The Bhakti Movement: Assam, Part 3


Sakha Krishna
Assamese Painting

Jan 15, 2012 — CANADA (SUN) — A serial presentation of the Bhakti Movement's development in India.

While living in Patbausi, in the Koch kingdom, which was more tolerant of Vaisnavism, Srimanta Sankardeva made many disciples. Among them were Sarvabhauma Bhattacharya; Ananta kandali, a Sanskrit scholar who translated parts of the Bhagavata Purana; and Damodardeva, who founded the Brahma Sanghati sect of Shankaradeva's naam-dharma religion.

Among the many literary works produced at Patbausi was the completion of his Bhagavata Purana, a translation of Ramayana, and continued work on his Kirtana-ghosha. He also wrote four dramas: Rukmini-harana, Parijata-harana, Keligopala and Kalidamana.

Srimanta Sankardeva

Shankaradeva then took a large part of 117 disciples out on pilgrimage, traveling again to Jagannath Puri, but not to Vrindavan this time. On his return, he had to go into hiding because the Koch king was now also receiving complaints about his preaching. On one occasion, being made to approach the throne and given an accounting of himself to the king, Shankaradeva composed and sang this prayer to Sri Krsna, now known as Totaya or Deva-bhatima:

    madhu daanava daarana deva varam
    vara vaarija locana cakra dharma

He proceeded to defeat his critics, and the king set him free. Shankaradeva was well over 100 years old by this time. After the debate, he arranged to have a woven artwork created, Vrindavani-vastra, depicting Krsna's Vrindavana-lila pastimes, and he presented it to the Koch king.

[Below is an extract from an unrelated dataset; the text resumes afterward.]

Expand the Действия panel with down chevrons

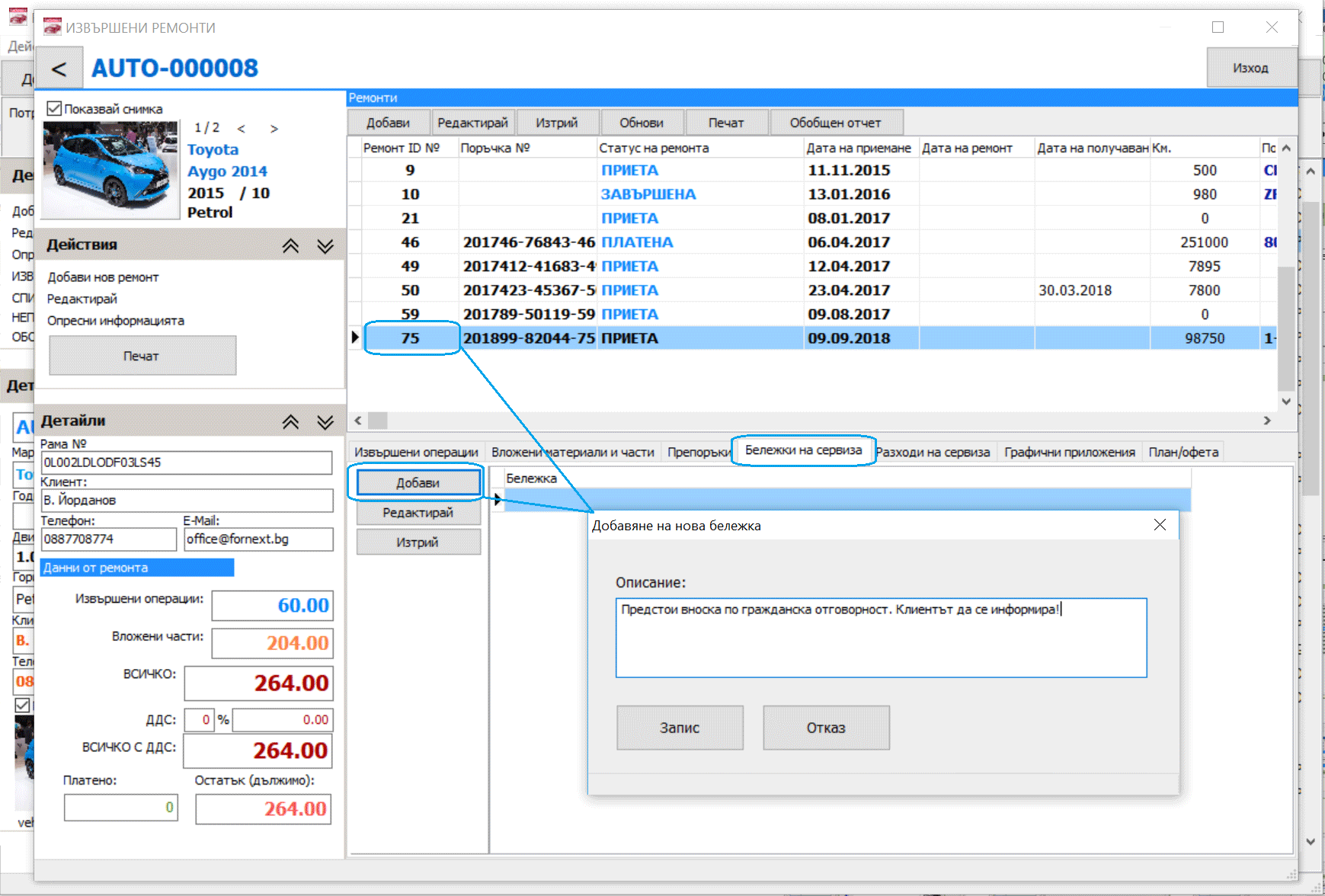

In 1568 A.D. Shankaradeva departed, leaving behind a unique branch of the Bhakti cult in Assam, and elsewhere.

Gopala Krishna
19th c. Bronze, Assam

Doctrine of Eka-sarana

In Lord Krishna's Teachings and Sankaradeva, Bina Gupta describes Srimanta Sankardeva's philosophical doctrine of eka-sarana in this way:

"Krishna, according to Sankaradeva, is the One-Eternal-Absolute, the root and the essence of not only this universe, but of countless universes of which He is the guardian. Nothing lies above Him. From the philosophical angle, He is the Supreme Spirit (Param-Brahma). As the controller of the senses, the Yogis call him Paramatma. When connected with this world, He assumes the name of Bhagavanta. Similarly, on the psychological plane, He is the presiding deity of the conscience (citta) following Whom the jiva secures the highest good. Based on different angles of vision, the same Reality Krishna takes on different names. As a historical person, He is Vasudeva-Devakiputra. Just as ice, water or vapour is the same thing basically, so also there is not a difference between Krishna, Visnu and Narayana. As the only Conscious Spirit, He pervades every item of His creation. He is at once both immanent and transcendent.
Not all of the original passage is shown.